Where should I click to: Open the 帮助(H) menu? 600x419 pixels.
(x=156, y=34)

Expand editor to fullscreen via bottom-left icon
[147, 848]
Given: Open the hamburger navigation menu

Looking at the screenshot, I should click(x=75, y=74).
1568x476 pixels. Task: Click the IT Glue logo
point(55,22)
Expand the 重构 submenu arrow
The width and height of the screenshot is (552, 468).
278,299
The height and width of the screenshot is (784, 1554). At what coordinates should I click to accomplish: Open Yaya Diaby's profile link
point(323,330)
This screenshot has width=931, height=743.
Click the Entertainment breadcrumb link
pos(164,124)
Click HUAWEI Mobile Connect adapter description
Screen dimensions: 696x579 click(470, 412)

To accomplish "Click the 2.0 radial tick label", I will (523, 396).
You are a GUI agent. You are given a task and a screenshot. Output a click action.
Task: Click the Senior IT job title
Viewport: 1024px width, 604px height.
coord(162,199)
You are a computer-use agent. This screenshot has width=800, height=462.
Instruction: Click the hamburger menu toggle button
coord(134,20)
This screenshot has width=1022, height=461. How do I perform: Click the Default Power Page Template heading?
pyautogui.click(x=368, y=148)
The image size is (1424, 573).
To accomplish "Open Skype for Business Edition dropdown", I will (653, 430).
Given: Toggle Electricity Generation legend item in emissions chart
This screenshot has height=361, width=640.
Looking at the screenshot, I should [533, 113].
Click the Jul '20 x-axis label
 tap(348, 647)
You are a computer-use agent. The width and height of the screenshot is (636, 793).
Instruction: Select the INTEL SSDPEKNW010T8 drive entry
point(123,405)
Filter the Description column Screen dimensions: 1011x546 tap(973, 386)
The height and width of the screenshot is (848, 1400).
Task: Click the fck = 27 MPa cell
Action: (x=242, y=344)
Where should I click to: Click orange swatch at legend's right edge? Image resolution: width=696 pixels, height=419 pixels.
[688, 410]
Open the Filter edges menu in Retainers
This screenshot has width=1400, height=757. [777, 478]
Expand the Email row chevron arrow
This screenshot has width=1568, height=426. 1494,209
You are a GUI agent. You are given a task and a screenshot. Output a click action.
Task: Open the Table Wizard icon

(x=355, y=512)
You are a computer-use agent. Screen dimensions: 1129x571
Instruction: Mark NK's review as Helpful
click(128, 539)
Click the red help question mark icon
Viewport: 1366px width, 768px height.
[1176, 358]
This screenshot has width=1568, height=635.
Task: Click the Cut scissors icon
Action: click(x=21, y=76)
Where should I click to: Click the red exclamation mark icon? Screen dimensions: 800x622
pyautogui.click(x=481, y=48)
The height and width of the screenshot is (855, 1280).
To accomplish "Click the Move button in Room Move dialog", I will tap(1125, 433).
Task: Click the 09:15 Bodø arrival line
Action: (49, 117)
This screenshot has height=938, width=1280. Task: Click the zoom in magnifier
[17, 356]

▶ [Assignment]:
Above are the entries; give them back verbatim.

▶ [Exercise result]:
Where should I click to: Open the 帮助(H) menu? 600x419 pixels.
(x=156, y=34)

Expand editor to fullscreen via bottom-left icon
[147, 848]
Given: Open the hamburger navigation menu

Looking at the screenshot, I should click(x=75, y=74).
1568x476 pixels. Task: Click the IT Glue logo
point(55,22)
Expand the 重构 submenu arrow
The width and height of the screenshot is (552, 468).
278,299
The height and width of the screenshot is (784, 1554). At what coordinates should I click to accomplish: Open Yaya Diaby's profile link
point(323,330)
This screenshot has width=931, height=743.
Click the Entertainment breadcrumb link
pos(164,124)
Click HUAWEI Mobile Connect adapter description
Screen dimensions: 696x579 click(470, 412)

To accomplish "Click the 2.0 radial tick label", I will (523, 396).
You are a GUI agent. You are given a task and a screenshot. Output a click action.
Task: Click the Senior IT job title
Viewport: 1024px width, 604px height.
coord(162,199)
You are a computer-use agent. This screenshot has width=800, height=462.
Instruction: Click the hamburger menu toggle button
coord(134,20)
This screenshot has width=1022, height=461. How do I perform: Click the Default Power Page Template heading?
pyautogui.click(x=368, y=148)
The image size is (1424, 573).
To accomplish "Open Skype for Business Edition dropdown", I will (653, 430).
Given: Toggle Electricity Generation legend item in emissions chart
This screenshot has height=361, width=640.
Looking at the screenshot, I should [533, 113].
Click the Jul '20 x-axis label
 tap(348, 647)
You are a computer-use agent. The width and height of the screenshot is (636, 793).
Instruction: Select the INTEL SSDPEKNW010T8 drive entry
point(123,405)
Filter the Description column Screen dimensions: 1011x546 tap(973, 386)
The height and width of the screenshot is (848, 1400).
Task: Click the fck = 27 MPa cell
Action: (x=242, y=344)
Where should I click to: Click orange swatch at legend's right edge? Image resolution: width=696 pixels, height=419 pixels.
[688, 410]
Open the Filter edges menu in Retainers
This screenshot has width=1400, height=757. [777, 478]
Expand the Email row chevron arrow
This screenshot has width=1568, height=426. 1494,209
You are a GUI agent. You are given a task and a screenshot. Output a click action.
Task: Open the Table Wizard icon

(x=355, y=512)
You are a computer-use agent. Screen dimensions: 1129x571
Instruction: Mark NK's review as Helpful
click(128, 539)
Click the red help question mark icon
Viewport: 1366px width, 768px height.
[1176, 358]
This screenshot has width=1568, height=635.
Task: Click the Cut scissors icon
Action: click(x=21, y=76)
Where should I click to: Click the red exclamation mark icon? Screen dimensions: 800x622
pyautogui.click(x=481, y=48)
The height and width of the screenshot is (855, 1280).
To accomplish "Click the Move button in Room Move dialog", I will tap(1125, 433).
Task: Click the 09:15 Bodø arrival line
Action: (49, 117)
This screenshot has height=938, width=1280. Task: Click the zoom in magnifier
[17, 356]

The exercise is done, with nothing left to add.